Skoltech | Seminar: “Challenges of Big Data in Understanding RNA Biogenesis and Function”

We are glad to invite you to a seminar by Dr. Dmitri Pervouchine, titled “Challenges of Big Data in Understanding RNA Biogenesis and Function”

Seminar abstract

High-throughput sequencing technology dramatically enhanced our capability to look at the molecular parts of living cells. Genomes, transcriptomes, chromatin, transcription factor binding, cellular localization — this is a largely incomplete list of objects and events that can now be studied at a previously unprecedented level of detail. Since the technology is still labor-intensive and costly, many research groups coalesced into big consortia in order to generate comprehensive compendia of data sets, each with a particular biological focus.

Quite a typical goal of a consortium work is to identify novel genomic elements or to quantify their abundance and associations with each other. This talk will be focused mainly on the data generated by human and mouse ENCODE projects, GTEx Genotype-Tissue expression project, and GENCODE reference gene annotations. I will explain seemingly conflicting results that have been published regarding whether organ specific transcriptional patterns should dominate over species specific patterns or vice versa. Next, I will describe IPSA, a pipeline for splicing analysis that was used to identify brain-specific micro-alterations of splicing. Besides consortium work I will present a few hypotheses on the biogenesis of circular RNAs, on the role of long-range RNA-RNA interactions in the regulation of splicing and polyadenylation, and share some thoughts about prospective projects on the interface between genomics and neuroscience.

GIVEN RECORDS |
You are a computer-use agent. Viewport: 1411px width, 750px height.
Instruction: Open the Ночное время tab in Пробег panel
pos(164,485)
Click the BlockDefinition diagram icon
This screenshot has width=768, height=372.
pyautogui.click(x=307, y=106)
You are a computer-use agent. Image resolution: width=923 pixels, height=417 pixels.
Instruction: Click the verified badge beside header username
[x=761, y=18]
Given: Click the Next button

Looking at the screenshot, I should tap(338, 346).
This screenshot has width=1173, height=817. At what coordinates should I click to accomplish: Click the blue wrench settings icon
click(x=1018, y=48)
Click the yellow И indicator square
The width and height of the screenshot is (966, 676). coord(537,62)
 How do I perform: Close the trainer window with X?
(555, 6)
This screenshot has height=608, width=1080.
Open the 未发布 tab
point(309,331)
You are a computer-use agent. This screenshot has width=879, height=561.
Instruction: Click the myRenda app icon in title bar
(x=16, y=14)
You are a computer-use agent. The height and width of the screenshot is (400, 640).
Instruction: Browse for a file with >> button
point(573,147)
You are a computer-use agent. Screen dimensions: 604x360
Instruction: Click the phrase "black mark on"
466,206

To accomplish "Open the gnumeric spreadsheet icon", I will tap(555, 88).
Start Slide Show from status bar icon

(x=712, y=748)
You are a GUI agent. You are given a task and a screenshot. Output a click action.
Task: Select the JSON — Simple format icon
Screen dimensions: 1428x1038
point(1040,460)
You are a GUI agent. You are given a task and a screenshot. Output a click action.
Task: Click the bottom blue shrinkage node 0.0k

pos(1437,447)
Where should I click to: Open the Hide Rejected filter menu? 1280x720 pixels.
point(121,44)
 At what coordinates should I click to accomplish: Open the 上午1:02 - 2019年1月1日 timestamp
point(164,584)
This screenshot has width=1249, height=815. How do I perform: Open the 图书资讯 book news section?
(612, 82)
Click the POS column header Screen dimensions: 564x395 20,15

ACTIVITY LIST |
1. Repeat everything in the seminar announcement from "Seminar abstract" down to "particular biological focus.", word for word.
2. According to the seminar announcement, what pipeline for splicing analysis will the speaker describe?
3. Pick up the seminar announcement after its final sentence and keep writing it.
The records were taken from a different source.

RESPONSES |
1.
Seminar abstract

High-throughput sequencing technology dramatically enhanced our capability to look at the molecular parts of living cells. Genomes, transcriptomes, chromatin, transcription factor binding, cellular localization — this is a largely incomplete list of objects and events that can now be studied at a previously unprecedented level of detail. Since the technology is still labor-intensive and costly, many research groups coalesced into big consortia in order to generate comprehensive compendia of data sets, each with a particular biological focus.

2. IPSA

3.
The consortium format has been increasingly criticized for its its inability to produce integrated data sets and for its higher cost compared to small scale projects. In the light of lessons learned from working in large collaborative environments, I will share my view of the current challenges in management and integration of big data, perspectives on where the technology will next develop, and discuss what we can do to survive in the anticipated in silico data tsunami.

Speaker introduction

Dmitri Pervouchine was born in 1974 in Moscow, Russia. He graduated from Moscow State University with two degrees, in Mathematics and in Chemistry, and continued his education at the Bioinformatics program at Boston University. In 2002 he defended his PhD in Mathematics (Algebra) under the supervision of Dr. Ernest B. Vinberg and joined the group of Dr. Nancy Kopell at the Center for BioDynamics and Department of Mathematics and Statistics at Boston University, working on neuronal dynamics, memory, and learning. In 2005 he joined the group of Drs. Mikhail Gelfand and Andrei Mironov, where he worked on computational RNA structure prediction and evolution. Dmitri found a class of RNA structures in introns of eukaryotic genes that impact splicing of pre-mRNAs. In 2011 Dmitri joined transcriptomics research at the group of Dr. Roderic Guigo in the Center for Genomic Regulation in Barcelona. Dmitri works in close collaboration with Dr. Thomas Gingeras from Cold Spring Harbor Laboratory and particularly he was involved in mouse ENCODE consortium where he and colleagues identified a group of genes with constrained expression across mammalian evolution and described distinct properties of this group of genes.